■ GIVEN REQUEST
Arrange the records as a two-column CSV with the columns "text" and "answer", one row per record. Start at the line containing "Where should I" and end at the last of the records. Put each value in a single quoted field with line breaks replaced by spaces, and leave the pictures out.

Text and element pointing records
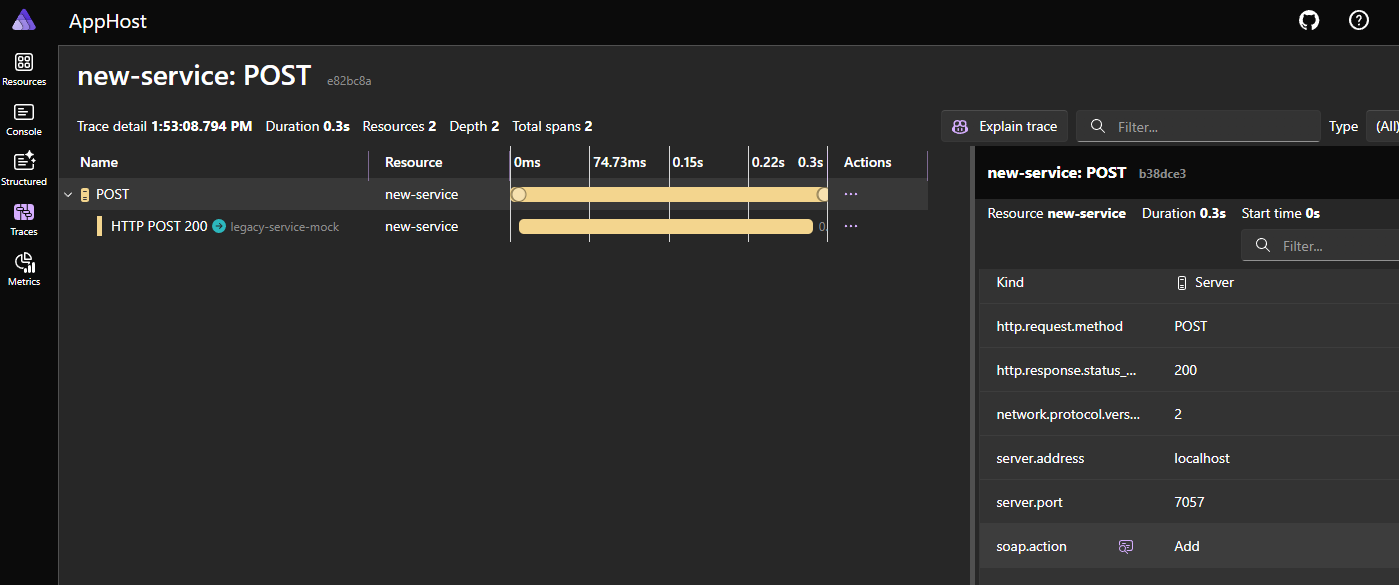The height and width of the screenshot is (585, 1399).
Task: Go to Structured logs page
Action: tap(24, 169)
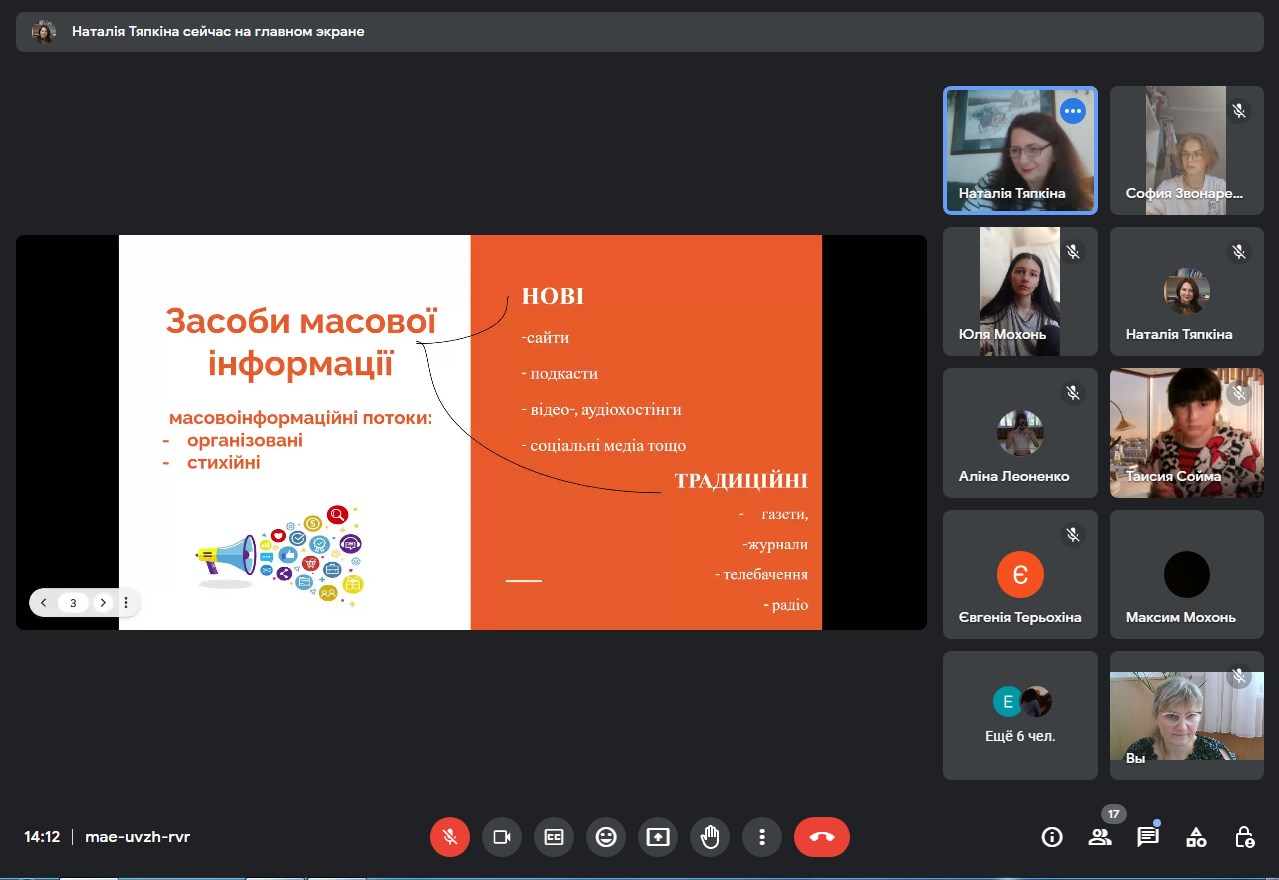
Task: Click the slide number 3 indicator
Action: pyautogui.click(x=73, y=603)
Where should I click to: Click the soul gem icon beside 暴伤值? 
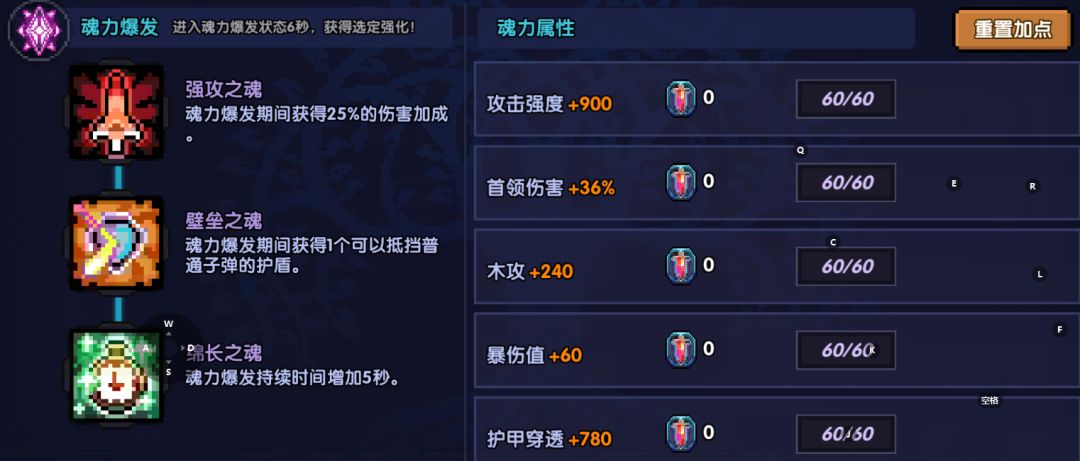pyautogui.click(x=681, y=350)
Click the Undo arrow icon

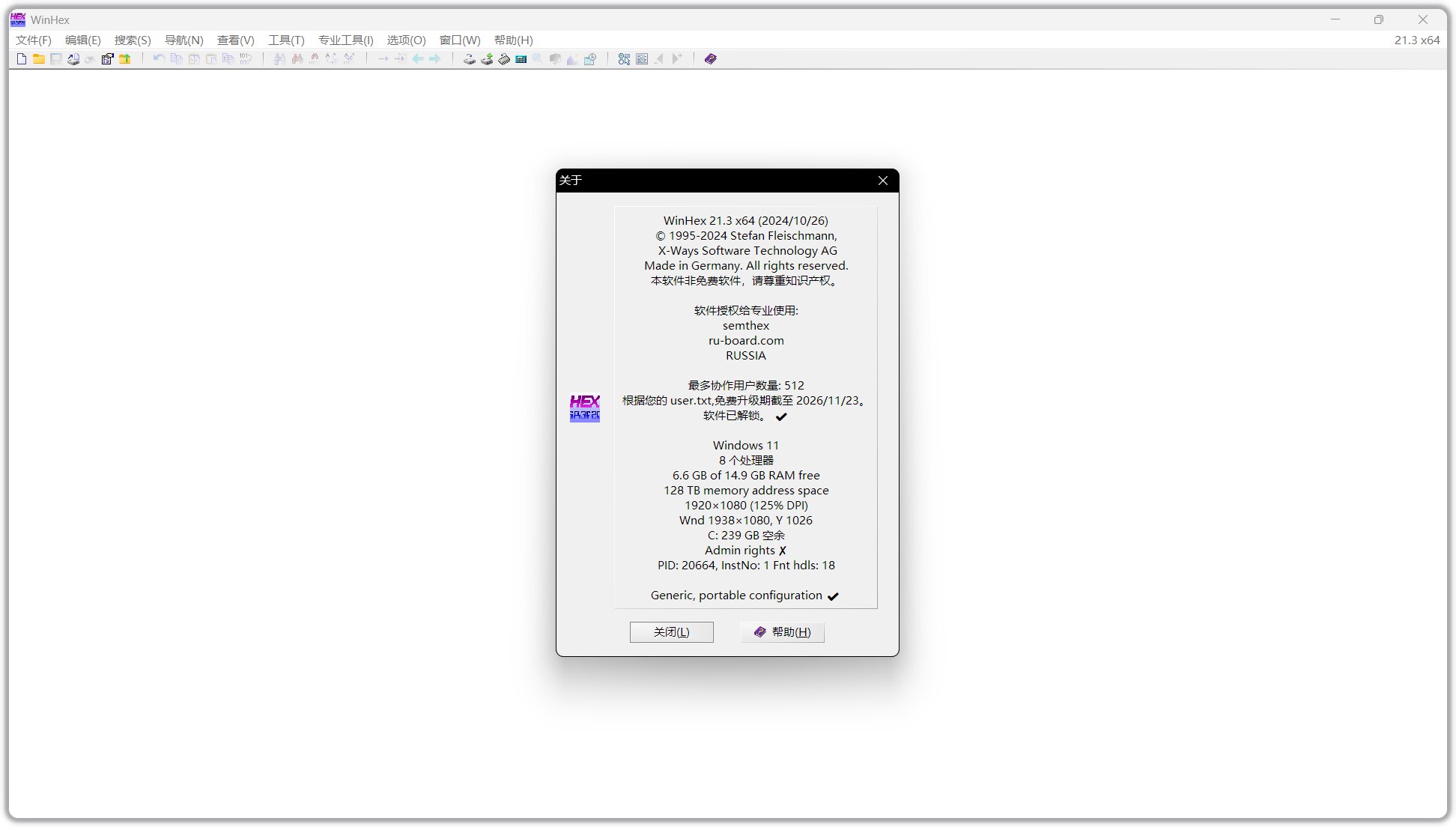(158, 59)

■ EXERCISE RESPONSE
text,answer
"Where should I click to: Click the soul gem icon beside 暴伤值?","pyautogui.click(x=681, y=350)"
"Click the Undo arrow icon","(158, 59)"